The grade on the movie was carried out by Senior Colorist and Online Editor at Met Film Post, Mat Troughton who said, “The grade was completed from the RAW Lite data in Baselight. We worked from an S-Log2 base, debayering from the 4K RAW data into the 2K distribution format that would form our DSM. We worked in P3 RGB colour space, relying on Baselight’s excellent integrated colour management to allow perceptually identical versions for the Rec709 broadcast version. From day one I was impressed with how much of the latitude of the F65 camera sat within the S-Log curve. I was surprised at how rarely I had to produce split exposure composites – going into the RAW and altering the exposure indexes for especially bright or dark parts of the scenes – then comping them in. This especially so given the huge exposure ranges present in a landscape like Australia. From the dark oppressive, shuttered interior of the family's house, to the bright skies and parched sands of the outback – the camera never once gave out in detail or noise. Rarely would we be in a position where a creative choice to bring out detail in the shadows or highlights would be thwarted by having too much noise or not enough latitude. That’s as much a result of Denson’s cinematography, but the F65 really felt like we were free to do as we wished, never being trapped by an overcast take or a chance highlight as the sun returned.”

Whilst completing the grade Troughton saw that the day-for-night portions of the film relied heavily on maintaining detail across the characters’ faces, whilst holding a full range within the sky and clouds that, if clipped at all, would ruin the day-for-night effect and make it obvious something was amiss.

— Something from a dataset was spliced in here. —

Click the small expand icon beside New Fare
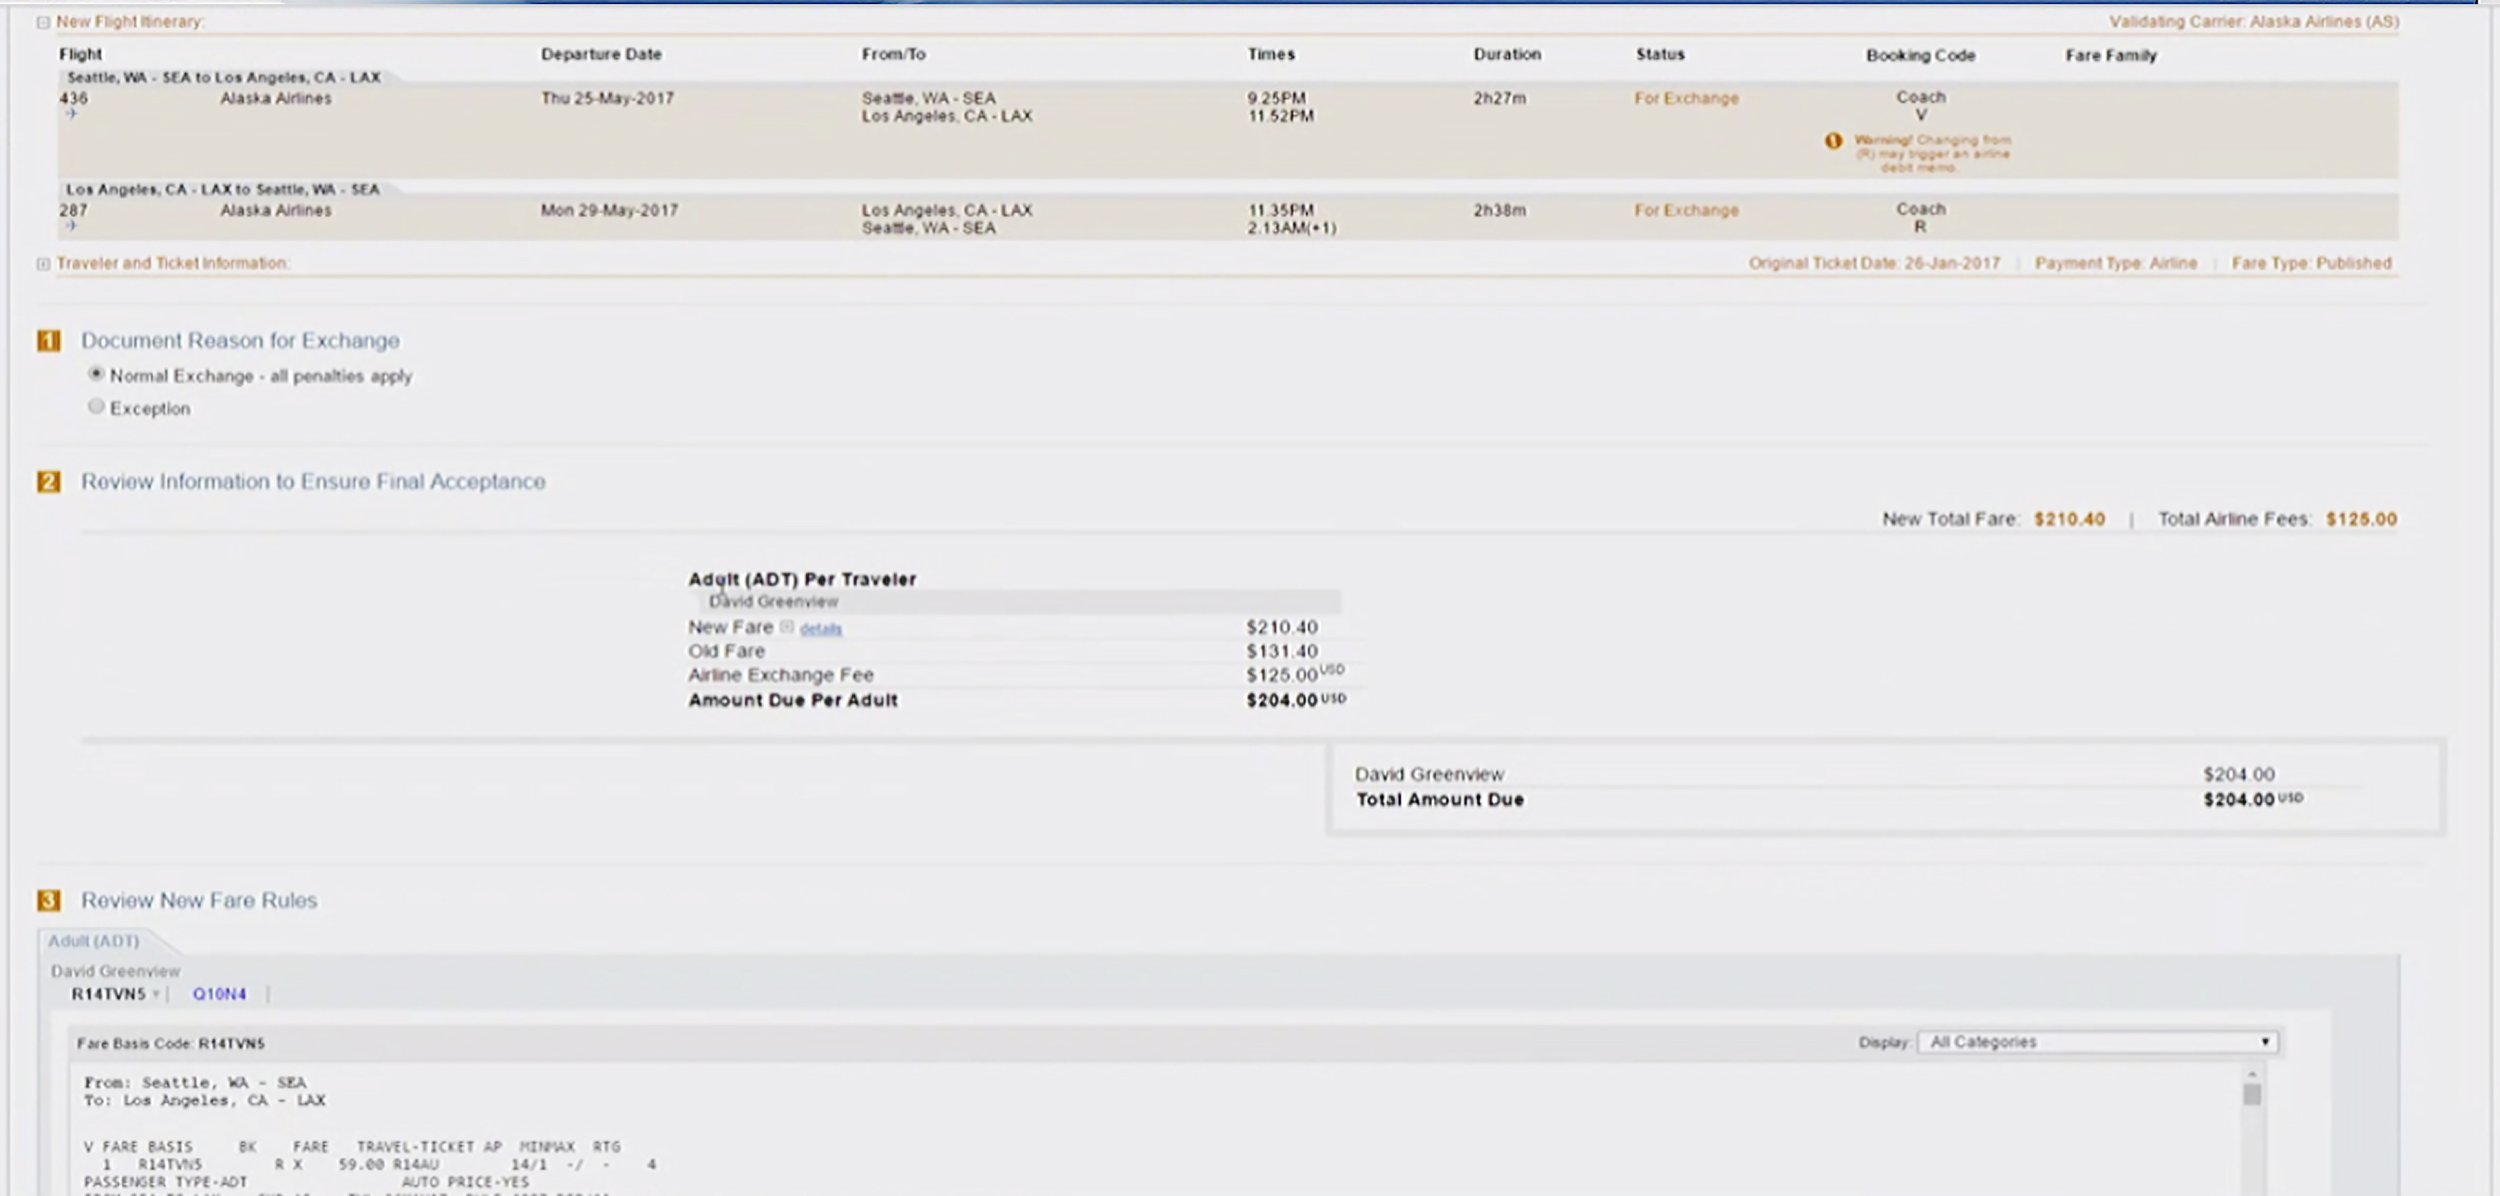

Troughton continued, “Whilst a lot of cameras have the range to do this – the F65 managed to keep a very natural tone curve in both regions for us – avoiding the sometimes unnatural effects seen in skin and sky as things get pushed. The encoding of the Lite content provided clean key lines even as we found ourselves having to pull some of the day-for-night VFX work from the Baselight without the more detailed tools often required to work with very high contrast foreground/background keying. I found that with material from the F65 the images are particularly clean across a wide dynamic – I imagine that there are particular advantages for VFX-heavy films, especially when shot at the higher data rates. All in all working with the F65 material was a very good experience. The quality of the images and the dynamic range, the way that the tone curve of the S-Log recordings falls very nicely on faces and skin was a great thing to see. It’s always the case when choosing a camera, but always test the thing before you make a choice. People chase numbers and tech specs, but ultimately – each camera has its own texture and feel, especially when the going gets tough and the exposure index starts to get stretched. The F65 certainly has a great character.”